_Dataset records_:
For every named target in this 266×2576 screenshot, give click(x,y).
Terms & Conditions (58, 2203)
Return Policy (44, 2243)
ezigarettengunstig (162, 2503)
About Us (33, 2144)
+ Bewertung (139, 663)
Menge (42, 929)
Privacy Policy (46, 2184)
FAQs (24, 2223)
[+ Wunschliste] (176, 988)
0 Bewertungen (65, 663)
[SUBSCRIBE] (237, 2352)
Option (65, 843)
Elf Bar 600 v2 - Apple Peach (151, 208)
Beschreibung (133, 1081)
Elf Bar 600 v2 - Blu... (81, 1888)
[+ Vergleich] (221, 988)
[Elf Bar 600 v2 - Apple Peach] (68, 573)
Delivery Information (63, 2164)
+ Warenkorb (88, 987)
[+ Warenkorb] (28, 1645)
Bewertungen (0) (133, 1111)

==

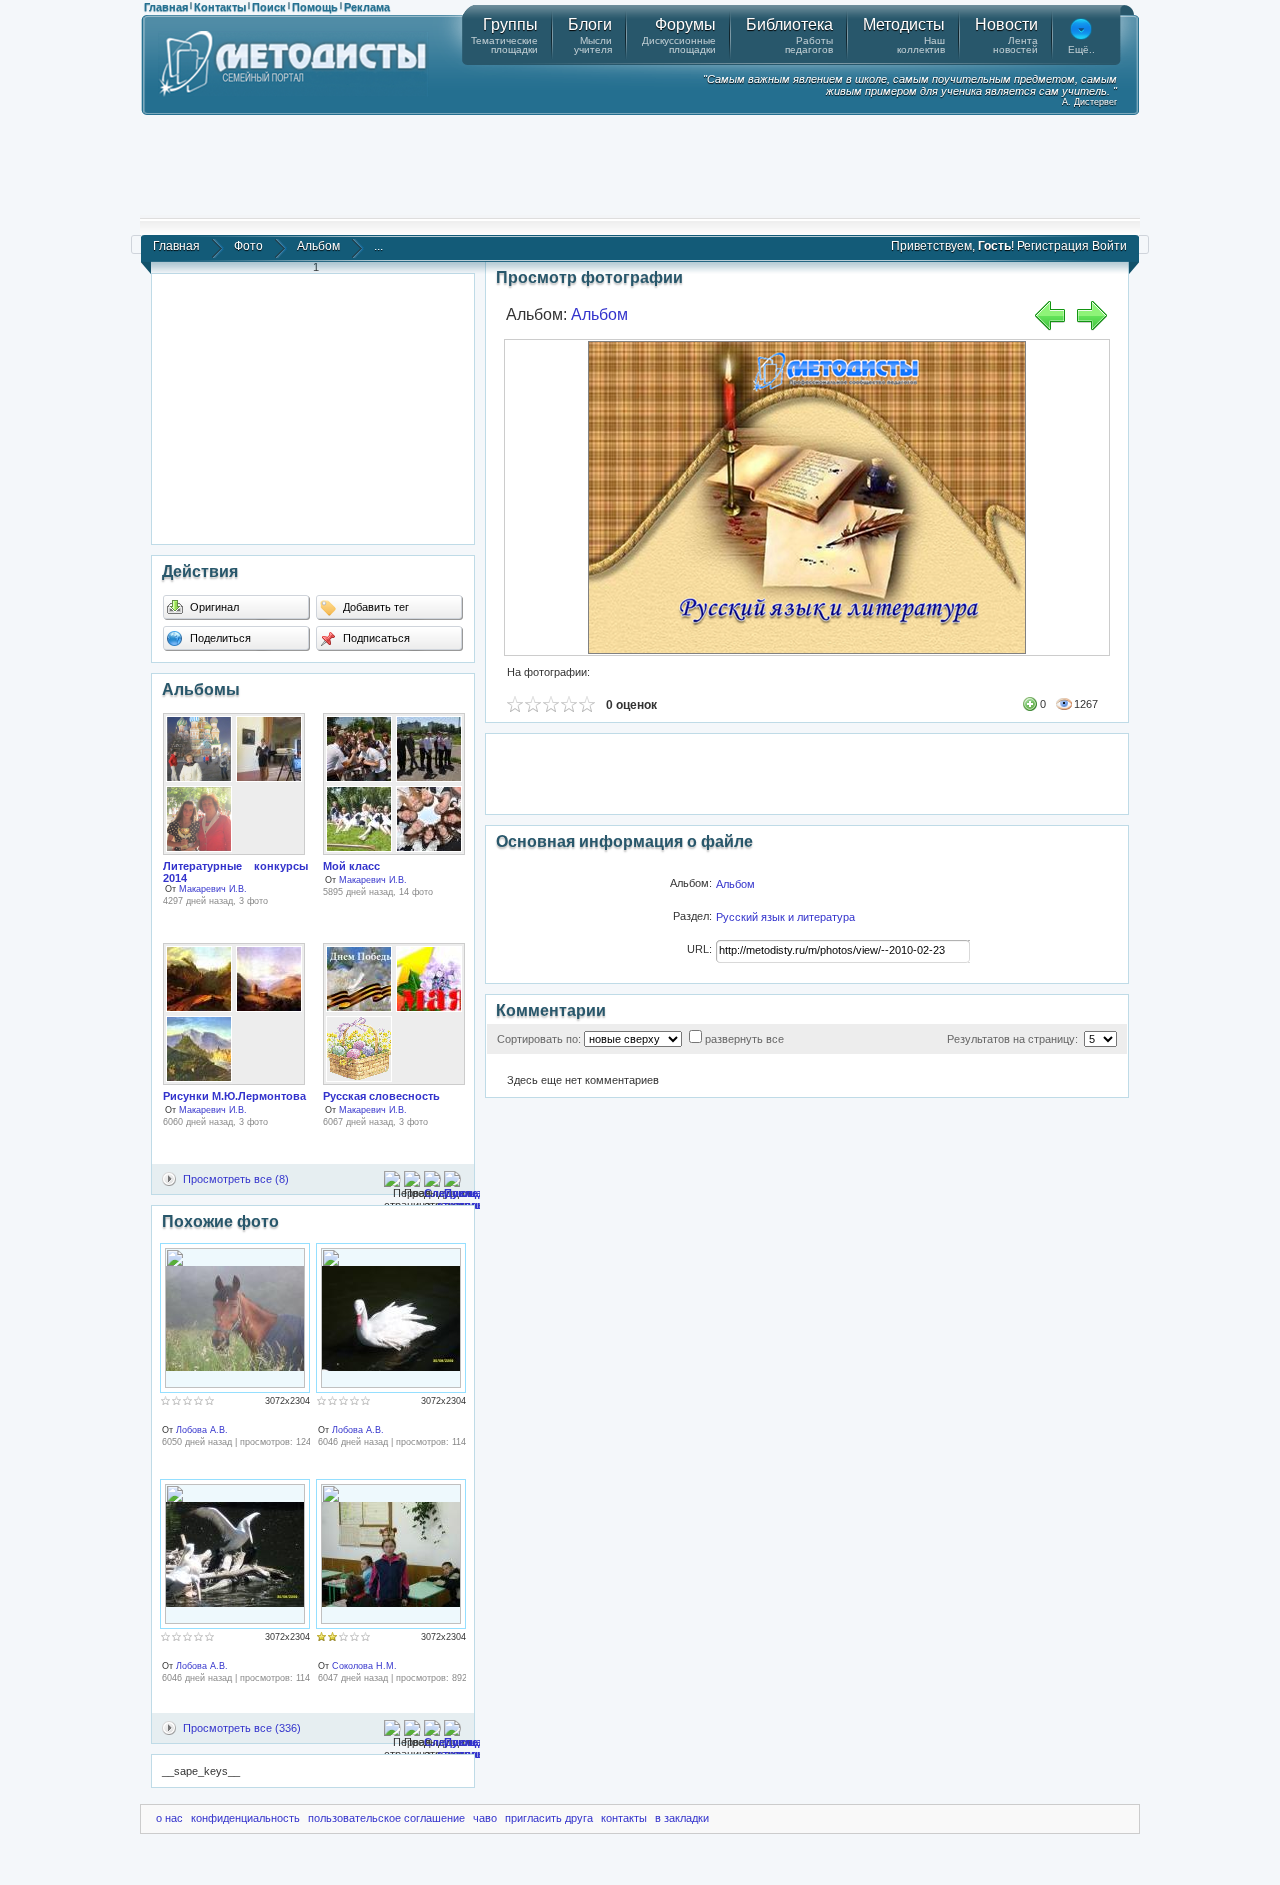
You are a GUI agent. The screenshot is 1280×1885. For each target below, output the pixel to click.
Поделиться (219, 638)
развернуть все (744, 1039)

--

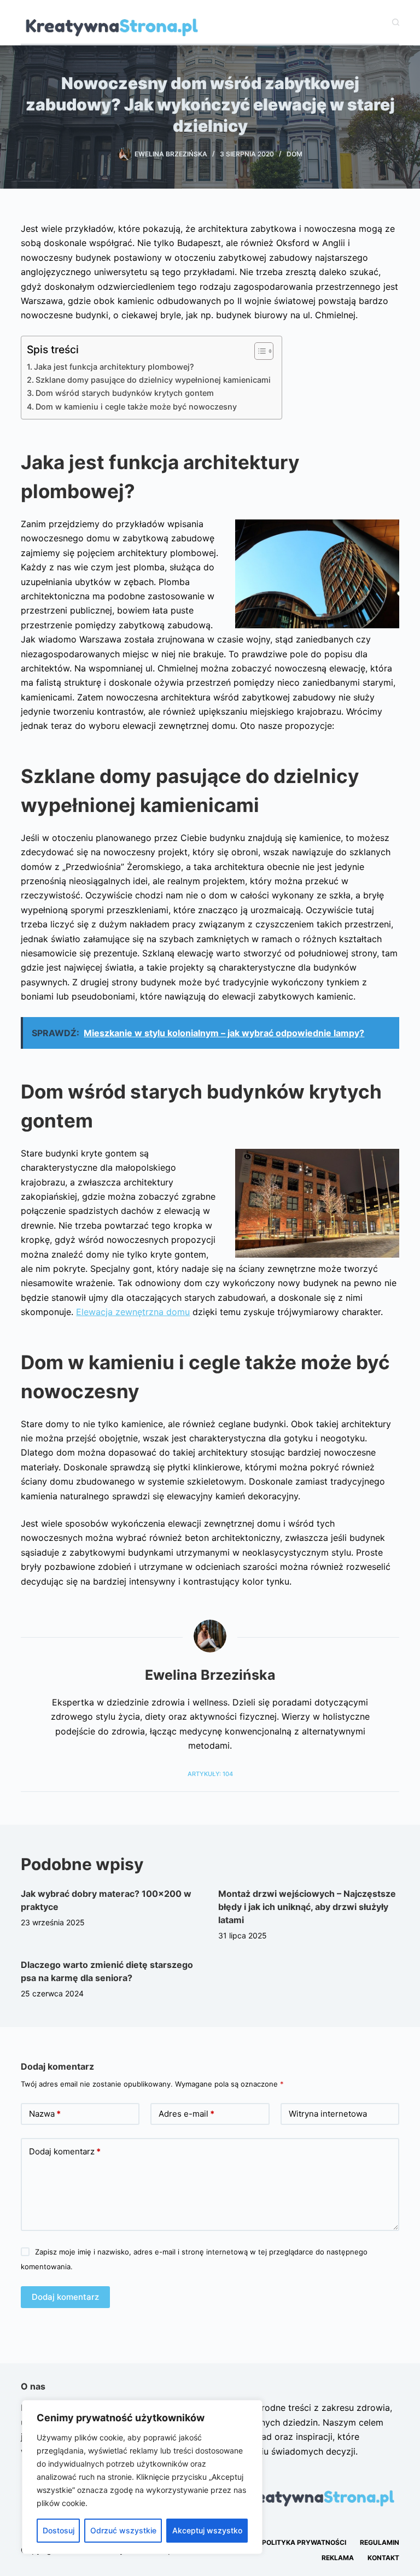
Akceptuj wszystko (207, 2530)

_Brief_: This exercise requires the lines of the entries containing the string "screenshot".

_Result_:
For every named target in this 266×2576 screenshot, give click(x,y).
You are a GUI agent. The screenshot is 1280×1885. For each target below, output the pixel to click.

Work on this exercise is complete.